*Stored records*.
:::

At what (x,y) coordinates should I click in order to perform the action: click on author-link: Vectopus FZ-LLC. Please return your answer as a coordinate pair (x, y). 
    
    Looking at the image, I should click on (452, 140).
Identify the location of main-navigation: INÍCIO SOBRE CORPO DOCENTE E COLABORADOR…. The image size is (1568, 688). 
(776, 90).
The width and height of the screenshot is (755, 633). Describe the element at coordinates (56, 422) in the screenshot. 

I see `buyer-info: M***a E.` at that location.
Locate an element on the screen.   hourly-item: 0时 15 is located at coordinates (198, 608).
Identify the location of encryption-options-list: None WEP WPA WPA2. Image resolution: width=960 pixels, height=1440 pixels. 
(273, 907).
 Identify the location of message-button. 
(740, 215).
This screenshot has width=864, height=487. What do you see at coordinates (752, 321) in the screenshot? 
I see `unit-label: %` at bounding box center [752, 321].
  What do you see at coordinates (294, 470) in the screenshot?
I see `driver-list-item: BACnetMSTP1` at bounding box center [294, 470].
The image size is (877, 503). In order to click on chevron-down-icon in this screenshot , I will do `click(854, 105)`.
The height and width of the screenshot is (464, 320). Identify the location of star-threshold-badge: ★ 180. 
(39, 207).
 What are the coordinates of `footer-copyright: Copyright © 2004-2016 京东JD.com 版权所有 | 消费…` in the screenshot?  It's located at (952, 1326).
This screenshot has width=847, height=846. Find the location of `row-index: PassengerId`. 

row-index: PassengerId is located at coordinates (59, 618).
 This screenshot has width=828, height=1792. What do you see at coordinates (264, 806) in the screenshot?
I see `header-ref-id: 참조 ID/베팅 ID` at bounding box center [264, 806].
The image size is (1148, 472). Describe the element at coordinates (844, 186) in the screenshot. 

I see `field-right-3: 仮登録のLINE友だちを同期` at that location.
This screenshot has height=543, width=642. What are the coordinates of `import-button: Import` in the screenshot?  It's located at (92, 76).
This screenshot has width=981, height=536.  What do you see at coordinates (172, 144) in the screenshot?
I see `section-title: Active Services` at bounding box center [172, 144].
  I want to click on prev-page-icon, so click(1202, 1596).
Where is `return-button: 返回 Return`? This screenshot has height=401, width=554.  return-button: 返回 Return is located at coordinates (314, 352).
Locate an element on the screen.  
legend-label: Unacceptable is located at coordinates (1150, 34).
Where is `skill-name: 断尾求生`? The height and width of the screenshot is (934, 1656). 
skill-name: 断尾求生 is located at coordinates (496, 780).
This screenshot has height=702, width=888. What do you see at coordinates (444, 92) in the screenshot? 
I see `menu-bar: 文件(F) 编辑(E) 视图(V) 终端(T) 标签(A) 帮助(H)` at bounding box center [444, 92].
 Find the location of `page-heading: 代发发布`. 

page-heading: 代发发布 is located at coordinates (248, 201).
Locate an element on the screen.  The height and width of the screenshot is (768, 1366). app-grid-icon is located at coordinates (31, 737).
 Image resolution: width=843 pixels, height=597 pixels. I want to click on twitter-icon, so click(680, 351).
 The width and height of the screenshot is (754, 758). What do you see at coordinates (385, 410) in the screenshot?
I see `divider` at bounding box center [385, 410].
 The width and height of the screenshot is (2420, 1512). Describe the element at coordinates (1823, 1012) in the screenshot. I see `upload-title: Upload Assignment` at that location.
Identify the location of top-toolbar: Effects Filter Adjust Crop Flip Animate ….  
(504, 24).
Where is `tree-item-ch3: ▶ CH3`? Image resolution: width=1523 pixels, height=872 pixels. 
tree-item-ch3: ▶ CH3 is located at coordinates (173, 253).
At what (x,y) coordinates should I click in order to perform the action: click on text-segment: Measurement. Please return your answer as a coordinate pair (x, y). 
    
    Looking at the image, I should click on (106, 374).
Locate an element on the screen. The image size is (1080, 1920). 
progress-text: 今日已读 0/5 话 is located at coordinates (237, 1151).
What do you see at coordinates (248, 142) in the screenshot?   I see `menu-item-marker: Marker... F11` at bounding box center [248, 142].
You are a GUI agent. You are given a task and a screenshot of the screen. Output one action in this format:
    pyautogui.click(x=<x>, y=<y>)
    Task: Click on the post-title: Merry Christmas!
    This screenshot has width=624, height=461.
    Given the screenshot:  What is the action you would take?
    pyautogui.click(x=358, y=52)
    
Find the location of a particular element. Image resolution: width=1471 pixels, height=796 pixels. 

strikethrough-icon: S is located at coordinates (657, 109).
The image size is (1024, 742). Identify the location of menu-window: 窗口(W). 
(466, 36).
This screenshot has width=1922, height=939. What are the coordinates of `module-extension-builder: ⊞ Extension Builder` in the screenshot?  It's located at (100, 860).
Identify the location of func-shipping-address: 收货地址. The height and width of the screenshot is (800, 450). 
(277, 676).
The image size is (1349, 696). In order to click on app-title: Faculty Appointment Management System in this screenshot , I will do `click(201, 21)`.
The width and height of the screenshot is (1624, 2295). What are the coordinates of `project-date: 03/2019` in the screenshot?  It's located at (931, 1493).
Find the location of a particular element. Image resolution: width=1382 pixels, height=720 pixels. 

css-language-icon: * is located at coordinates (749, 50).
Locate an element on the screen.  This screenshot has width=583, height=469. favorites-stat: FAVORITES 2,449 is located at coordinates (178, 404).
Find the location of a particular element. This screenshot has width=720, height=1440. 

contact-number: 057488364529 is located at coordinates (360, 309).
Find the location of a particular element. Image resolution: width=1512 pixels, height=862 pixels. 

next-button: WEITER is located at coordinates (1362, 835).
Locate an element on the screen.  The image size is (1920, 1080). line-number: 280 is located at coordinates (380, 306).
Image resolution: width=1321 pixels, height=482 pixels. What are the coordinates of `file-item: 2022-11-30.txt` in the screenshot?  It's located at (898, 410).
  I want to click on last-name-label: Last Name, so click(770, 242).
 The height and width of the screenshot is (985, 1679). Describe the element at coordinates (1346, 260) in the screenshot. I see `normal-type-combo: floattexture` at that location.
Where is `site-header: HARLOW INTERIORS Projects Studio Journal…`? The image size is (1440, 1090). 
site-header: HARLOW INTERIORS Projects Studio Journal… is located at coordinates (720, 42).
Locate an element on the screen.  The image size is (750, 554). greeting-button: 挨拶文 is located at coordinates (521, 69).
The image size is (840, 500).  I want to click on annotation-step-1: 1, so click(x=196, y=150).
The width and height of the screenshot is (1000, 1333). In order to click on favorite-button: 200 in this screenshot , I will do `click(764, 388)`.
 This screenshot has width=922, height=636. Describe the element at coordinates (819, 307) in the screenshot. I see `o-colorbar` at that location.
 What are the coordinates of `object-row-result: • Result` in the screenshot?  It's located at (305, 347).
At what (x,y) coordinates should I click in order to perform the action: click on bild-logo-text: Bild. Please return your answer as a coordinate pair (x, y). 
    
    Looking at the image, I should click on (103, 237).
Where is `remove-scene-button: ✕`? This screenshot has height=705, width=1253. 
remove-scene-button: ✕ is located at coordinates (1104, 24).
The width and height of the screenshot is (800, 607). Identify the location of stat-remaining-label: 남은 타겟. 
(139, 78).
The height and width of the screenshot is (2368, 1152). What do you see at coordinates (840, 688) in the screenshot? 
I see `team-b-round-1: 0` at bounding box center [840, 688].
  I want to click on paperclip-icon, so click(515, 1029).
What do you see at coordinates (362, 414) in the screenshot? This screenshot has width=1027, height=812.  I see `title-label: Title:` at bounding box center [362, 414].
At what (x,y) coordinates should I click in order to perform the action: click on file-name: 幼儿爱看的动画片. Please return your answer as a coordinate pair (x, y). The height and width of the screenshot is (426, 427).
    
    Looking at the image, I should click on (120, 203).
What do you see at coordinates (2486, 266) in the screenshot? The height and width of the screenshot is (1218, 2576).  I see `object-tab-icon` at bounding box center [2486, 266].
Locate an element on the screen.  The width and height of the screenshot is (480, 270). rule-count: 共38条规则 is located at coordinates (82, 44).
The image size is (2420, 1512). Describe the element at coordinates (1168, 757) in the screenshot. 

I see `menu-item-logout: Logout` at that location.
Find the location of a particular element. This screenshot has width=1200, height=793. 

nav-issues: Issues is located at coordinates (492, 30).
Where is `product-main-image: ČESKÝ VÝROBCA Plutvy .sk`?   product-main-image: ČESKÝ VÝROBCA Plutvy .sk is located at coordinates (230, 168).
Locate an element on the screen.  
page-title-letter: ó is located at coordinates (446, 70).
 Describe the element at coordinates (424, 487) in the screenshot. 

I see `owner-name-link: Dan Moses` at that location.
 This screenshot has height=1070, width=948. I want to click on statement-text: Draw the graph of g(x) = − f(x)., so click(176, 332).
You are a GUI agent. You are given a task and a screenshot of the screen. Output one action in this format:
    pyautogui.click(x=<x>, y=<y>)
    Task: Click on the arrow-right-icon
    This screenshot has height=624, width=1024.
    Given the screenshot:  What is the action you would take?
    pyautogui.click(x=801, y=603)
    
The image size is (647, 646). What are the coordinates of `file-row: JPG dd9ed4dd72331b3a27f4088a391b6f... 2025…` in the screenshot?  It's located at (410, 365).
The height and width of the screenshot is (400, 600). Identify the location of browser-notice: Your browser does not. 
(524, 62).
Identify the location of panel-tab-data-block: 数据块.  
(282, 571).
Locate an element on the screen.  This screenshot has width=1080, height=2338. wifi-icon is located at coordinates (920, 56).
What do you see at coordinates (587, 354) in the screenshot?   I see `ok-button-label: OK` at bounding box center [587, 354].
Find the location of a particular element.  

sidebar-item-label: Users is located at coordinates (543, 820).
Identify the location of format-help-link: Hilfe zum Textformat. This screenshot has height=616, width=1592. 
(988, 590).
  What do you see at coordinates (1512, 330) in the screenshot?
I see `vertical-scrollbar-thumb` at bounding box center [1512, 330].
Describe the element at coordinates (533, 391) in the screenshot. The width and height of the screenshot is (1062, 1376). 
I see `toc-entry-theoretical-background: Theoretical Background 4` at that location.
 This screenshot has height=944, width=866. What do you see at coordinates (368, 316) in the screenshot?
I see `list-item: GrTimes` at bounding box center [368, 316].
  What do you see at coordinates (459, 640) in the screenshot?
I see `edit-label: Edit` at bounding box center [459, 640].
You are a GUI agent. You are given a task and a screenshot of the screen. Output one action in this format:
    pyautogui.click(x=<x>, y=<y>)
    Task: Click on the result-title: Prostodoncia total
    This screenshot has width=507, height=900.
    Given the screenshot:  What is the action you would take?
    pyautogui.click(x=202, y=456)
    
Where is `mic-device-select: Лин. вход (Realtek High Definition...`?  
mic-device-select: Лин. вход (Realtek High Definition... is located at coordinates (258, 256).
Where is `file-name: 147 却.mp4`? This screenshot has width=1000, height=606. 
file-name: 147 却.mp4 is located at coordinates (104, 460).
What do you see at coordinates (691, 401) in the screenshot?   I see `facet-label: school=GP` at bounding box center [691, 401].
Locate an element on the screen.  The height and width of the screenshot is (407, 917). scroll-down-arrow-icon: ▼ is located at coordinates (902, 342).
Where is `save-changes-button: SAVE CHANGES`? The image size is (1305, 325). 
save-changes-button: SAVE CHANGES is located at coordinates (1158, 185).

:::

*WHAT IS NEEDED*. Transcribe the lines beginning at the line containing "The image size is (1024, 742)." and ending with the line containing "This screenshot has width=1922, height=939.", including both.

*TASK RESPONSE*.
The image size is (1024, 742). Identify the location of menu-window: 窗口(W). 
(466, 36).
This screenshot has width=1922, height=939. What are the coordinates of `module-extension-builder: ⊞ Extension Builder` in the screenshot?  It's located at (100, 860).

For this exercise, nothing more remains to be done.